On Thu, Mar 06, 2025 at 01:44:30PM -0600, Nathan Bossart wrote:
> On Thu, Mar 06, 2025 at 11:30:13AM -0800, Noah Misch wrote:
>> 1. Make v14 and v13 skip WAL recycling and preallocation during archive
>> recovery, like newer branches do. I think that means back-patching the six
>> commits cc2c7d6~4 cc2c7d6~3 cc2c7d6~2 cc2c7d6~1 cc2c7d6 e36cbef.
>>
>> 2. Revert 1f95181b44c843729caaa688f74babe9403b5850 and its v13 counterpart.
>> Avoid multiple hard links by making durable_rename_excl() first rename
>> oldfile to a temporary name. (I haven't thought this through in detail.
>> It may not suffice.)
>>
>> I'm leaning toward (1) at least enough to see how messy the back-patch would
>> be, since I don't like risks of designing old-branch-specific solutions when
>> v15/v16/v17 have a proven solution. What else should we be thinking about
>> before deciding?
>
> I agree with first attempting a back-patch. All of this stuff is from
> 2021-2022, so it's had time to bake and is IMHO lower risk.
Sorry for the late reply here (life things and the timing of Noah's
report).
Discarding the option where we would design a new solution specific to
v14 and v13, I don't really see a different third option here.
Choice 2 means that we'd just leave v13 and v14 exposed to
corruptions, and that the message to our user base is that they should
upgrade to v15 to get that fixed, even if we still have roughly two
more 2 years of official community support, as they would still be
exposed to the risk of having multiple links pointing to a single WAL
segment, creating corruption. As reported upthread, that can be
reached.
Choice 1 would be the logical path, even if it may not be the
practical one in terms of backpatch risks vs benefits. It would be
much better than recommending people that they have to upgrade to 15
at least to make sure that their version of Postgres is safer to use.

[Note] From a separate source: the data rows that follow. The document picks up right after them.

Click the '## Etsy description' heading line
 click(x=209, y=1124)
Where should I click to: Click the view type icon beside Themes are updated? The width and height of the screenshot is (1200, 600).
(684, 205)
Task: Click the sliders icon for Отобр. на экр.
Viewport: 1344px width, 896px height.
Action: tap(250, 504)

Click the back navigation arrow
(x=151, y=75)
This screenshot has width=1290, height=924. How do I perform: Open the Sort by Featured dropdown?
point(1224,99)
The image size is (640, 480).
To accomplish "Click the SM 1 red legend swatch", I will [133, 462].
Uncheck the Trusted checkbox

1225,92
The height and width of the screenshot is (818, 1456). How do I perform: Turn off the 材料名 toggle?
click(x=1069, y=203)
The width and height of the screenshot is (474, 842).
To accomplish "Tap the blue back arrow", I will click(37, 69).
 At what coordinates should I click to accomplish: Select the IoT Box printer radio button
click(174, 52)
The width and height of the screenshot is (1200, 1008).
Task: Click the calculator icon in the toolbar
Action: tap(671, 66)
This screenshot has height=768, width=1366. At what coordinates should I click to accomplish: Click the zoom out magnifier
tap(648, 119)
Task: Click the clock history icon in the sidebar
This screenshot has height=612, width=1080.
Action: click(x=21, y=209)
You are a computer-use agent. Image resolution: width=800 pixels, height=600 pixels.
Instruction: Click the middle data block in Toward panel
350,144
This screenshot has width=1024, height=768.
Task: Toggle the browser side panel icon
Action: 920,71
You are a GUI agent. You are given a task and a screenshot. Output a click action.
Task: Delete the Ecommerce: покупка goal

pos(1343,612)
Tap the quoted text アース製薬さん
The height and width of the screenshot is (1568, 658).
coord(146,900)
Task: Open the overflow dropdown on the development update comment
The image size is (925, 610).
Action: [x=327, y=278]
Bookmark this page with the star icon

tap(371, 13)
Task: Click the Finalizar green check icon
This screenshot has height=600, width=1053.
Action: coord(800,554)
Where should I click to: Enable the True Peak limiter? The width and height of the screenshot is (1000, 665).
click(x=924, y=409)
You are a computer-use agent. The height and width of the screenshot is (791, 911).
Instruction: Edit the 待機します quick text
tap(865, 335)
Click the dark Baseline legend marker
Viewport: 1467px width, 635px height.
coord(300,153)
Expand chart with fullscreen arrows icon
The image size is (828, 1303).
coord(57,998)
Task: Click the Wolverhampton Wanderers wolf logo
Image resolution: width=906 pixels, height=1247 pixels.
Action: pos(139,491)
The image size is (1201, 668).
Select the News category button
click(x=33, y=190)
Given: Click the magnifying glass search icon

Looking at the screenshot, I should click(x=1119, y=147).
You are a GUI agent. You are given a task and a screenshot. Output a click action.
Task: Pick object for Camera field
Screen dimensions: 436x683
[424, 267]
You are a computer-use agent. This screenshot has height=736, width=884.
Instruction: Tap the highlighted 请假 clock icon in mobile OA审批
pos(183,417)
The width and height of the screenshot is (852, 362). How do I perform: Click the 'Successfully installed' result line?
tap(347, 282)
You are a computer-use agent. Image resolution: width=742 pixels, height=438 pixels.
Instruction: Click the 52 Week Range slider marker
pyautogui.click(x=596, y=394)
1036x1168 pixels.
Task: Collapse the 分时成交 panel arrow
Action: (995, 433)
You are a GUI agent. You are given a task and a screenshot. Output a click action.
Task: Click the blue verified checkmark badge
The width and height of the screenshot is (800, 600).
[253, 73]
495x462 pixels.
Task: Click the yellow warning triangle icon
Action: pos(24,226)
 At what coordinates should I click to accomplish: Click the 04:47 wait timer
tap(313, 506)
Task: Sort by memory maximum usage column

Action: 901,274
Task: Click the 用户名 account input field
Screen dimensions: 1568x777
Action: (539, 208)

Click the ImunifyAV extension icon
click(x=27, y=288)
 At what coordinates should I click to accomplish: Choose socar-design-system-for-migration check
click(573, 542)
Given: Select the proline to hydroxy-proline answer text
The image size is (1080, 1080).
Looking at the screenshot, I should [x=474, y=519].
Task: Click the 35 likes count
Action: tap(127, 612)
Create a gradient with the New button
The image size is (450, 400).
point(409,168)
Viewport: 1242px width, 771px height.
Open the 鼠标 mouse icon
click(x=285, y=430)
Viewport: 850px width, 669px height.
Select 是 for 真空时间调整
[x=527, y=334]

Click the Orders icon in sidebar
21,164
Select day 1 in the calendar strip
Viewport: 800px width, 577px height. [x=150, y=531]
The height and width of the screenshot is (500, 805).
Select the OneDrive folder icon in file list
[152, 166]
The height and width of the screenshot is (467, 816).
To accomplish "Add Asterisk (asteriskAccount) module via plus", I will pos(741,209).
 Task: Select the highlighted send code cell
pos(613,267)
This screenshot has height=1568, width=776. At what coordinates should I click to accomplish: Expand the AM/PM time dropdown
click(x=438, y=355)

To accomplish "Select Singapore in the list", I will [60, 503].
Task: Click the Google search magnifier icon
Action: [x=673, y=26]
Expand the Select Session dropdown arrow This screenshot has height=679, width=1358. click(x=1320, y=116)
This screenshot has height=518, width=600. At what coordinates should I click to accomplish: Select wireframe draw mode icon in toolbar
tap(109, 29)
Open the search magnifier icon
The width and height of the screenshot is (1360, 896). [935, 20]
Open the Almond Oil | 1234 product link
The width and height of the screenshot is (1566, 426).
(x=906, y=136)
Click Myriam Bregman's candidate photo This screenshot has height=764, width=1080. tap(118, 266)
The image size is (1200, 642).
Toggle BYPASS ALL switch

Saying that, I've looked at the whole for a good part of the day. In
15~, one thing that may make a backpatch messier is related to
recovery and the fact that Robert has improved/refactored the area
quite a bit, tweaking the code so as we rely on slightly different
assumptions in 13/14 compared to 15~. There is a piece around
ThisTimeLineID, for example, which is something that
InstallXLogFileSegment() uses and also something that's touched by
1f95181b44c8. The impact of these pieces of refactorings specific to
v15 is surprisingly lower than I thought it would.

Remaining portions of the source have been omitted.